Os países membros do BRICS estão explorando maneiras de facilitar as transações financeiras entre si, com ênfase na conexão de sistemas de transferências rápidas e na implementação de moedas digitais emitidas por bancos centrais. A revelação foi feita pelo presidente do Banco Central da Índia, Sanjay Malhotra, em um evento bancário realizado em Mumbai.
A proposta visa tornar as operações internacionais mais ágeis e econômicas, refletindo a intenção da Índia, que ocupa a presidência do BRICS este ano, de aumentar o uso de sua moeda nacional, a rúpia, nas transações comerciais com outras nações.
“Diversas opções estão sendo consideradas”, afirmou Malhotra, ressaltando que entre as alternativas estão a integração de sistemas de pagamentos instantâneos e a utilização de moedas digitais de bancos centrais.
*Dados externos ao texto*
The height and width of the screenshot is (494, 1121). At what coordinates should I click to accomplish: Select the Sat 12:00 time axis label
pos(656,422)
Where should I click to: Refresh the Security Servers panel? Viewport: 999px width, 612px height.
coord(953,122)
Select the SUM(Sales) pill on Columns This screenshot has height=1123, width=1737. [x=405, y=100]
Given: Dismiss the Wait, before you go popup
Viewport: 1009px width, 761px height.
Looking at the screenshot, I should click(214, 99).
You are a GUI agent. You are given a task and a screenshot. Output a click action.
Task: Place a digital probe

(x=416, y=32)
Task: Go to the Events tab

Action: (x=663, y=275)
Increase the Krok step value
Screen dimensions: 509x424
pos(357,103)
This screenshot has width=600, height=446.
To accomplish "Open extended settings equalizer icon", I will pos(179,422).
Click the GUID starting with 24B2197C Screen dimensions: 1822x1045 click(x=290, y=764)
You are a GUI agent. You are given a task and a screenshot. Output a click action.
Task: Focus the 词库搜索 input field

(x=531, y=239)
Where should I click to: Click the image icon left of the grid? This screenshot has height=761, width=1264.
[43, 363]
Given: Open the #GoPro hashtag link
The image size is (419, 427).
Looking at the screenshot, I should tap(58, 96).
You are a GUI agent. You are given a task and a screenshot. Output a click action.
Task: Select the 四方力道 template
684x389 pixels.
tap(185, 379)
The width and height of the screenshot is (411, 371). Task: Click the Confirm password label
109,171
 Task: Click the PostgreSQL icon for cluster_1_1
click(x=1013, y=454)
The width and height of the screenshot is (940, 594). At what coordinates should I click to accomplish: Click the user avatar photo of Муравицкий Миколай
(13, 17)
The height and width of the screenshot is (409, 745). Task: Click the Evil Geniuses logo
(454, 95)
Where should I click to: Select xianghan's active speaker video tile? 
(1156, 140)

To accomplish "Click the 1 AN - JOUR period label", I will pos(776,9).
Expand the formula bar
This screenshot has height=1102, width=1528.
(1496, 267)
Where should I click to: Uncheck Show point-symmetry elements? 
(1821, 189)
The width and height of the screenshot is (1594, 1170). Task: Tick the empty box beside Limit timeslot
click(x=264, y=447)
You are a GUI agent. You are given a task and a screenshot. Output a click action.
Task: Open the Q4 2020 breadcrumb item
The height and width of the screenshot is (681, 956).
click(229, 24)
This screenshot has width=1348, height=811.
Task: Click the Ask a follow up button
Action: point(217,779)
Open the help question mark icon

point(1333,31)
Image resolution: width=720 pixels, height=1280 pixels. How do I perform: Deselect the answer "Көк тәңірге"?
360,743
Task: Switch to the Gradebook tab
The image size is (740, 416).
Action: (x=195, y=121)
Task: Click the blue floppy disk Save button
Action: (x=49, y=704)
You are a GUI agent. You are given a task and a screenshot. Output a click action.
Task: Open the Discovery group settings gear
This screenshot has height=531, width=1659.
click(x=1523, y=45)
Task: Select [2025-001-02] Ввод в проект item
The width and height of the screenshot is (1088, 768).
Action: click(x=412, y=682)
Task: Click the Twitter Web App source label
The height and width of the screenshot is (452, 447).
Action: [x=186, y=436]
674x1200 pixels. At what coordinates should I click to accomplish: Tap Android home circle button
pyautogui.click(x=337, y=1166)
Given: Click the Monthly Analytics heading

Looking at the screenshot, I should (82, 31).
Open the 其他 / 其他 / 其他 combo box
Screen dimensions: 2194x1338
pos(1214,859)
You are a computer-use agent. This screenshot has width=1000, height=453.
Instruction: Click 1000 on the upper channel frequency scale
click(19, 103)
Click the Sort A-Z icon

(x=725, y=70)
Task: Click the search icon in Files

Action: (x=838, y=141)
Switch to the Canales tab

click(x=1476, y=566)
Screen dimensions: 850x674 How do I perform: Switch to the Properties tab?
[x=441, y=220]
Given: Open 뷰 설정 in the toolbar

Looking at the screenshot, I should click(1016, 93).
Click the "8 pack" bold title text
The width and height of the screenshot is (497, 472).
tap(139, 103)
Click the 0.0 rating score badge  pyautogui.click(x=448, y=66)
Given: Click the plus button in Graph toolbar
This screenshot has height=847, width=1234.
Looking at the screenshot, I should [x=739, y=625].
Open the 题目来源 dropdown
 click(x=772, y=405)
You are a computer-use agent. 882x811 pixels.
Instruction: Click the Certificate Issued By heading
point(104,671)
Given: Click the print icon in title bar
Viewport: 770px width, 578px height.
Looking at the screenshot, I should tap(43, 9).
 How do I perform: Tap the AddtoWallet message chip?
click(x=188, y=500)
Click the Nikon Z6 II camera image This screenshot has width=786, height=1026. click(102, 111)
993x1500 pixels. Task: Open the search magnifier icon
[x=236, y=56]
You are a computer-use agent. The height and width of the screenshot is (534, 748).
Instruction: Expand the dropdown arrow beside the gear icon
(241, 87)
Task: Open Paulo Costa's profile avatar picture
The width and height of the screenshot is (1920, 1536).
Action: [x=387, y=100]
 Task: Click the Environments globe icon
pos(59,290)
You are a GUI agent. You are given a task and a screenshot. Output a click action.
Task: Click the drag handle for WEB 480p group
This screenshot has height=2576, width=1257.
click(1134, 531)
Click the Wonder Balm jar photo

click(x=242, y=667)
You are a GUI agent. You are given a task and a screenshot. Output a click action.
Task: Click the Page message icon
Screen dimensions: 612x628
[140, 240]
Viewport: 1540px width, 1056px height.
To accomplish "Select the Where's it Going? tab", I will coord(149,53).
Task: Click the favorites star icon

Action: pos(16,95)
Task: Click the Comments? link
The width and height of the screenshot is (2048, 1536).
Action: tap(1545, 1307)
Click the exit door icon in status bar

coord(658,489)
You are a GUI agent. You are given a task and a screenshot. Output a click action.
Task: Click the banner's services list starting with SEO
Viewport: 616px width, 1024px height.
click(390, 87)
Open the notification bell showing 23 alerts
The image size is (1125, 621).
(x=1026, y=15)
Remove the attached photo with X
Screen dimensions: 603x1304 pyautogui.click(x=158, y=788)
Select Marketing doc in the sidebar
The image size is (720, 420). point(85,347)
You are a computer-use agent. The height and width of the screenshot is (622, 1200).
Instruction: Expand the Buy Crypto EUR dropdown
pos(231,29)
O foco é simplificar as transferências entre indivíduos e empresas de diferentes países, o que pode resultar em uma considerável diminuição de etapas e custos envolvidos.
Atualmente, os pagamentos internacionais frequentemente exigem a intermediação de múltiplos bancos e sistemas financeiros, o que pode prolongar o tempo das operações e aumentar os custos. Uma integração mais eficaz prometida pelo BRICS pode ser um passo importante nesse sentido.
Formado inicialmente por Brasil, Rússia, Índia e China, o BRICS ganhou a participação da África do Sul e, nos últimos anos, expandiu seu número de membros para 11 países. Coletivamente, esses países detêm uma parte significativa da economia global, o que torna suas discussões sobre moedas locais e a redução da dependência do dólar particularmente relevantes.
A possibilidade de um sistema de moeda comum entre os membros do BRICS não passou despercebida por autoridades americanas. O ex-presidente Donald Trump expressou preocupações sobre uma moeda unificada do bloco representar uma ameaça ao dólar americano, sugerindo a aplicação de tarifas mais altas contra nações que apoiassem tal projeto.
Apesar das discussões em andamento, o presidente do Banco Central indiano fez questão de enfatizar que não há um modelo definitivo para a integração dos sistemas de pagamento no âmbito do BRICS até o momento. Essas conversas surgem logo após a rejeição do governo indiano à proposta de uma moeda única para o bloco, uma decisão que foi confirmada pelo ministro do Comércio e da Indústria da Índia, Piyush Goyal.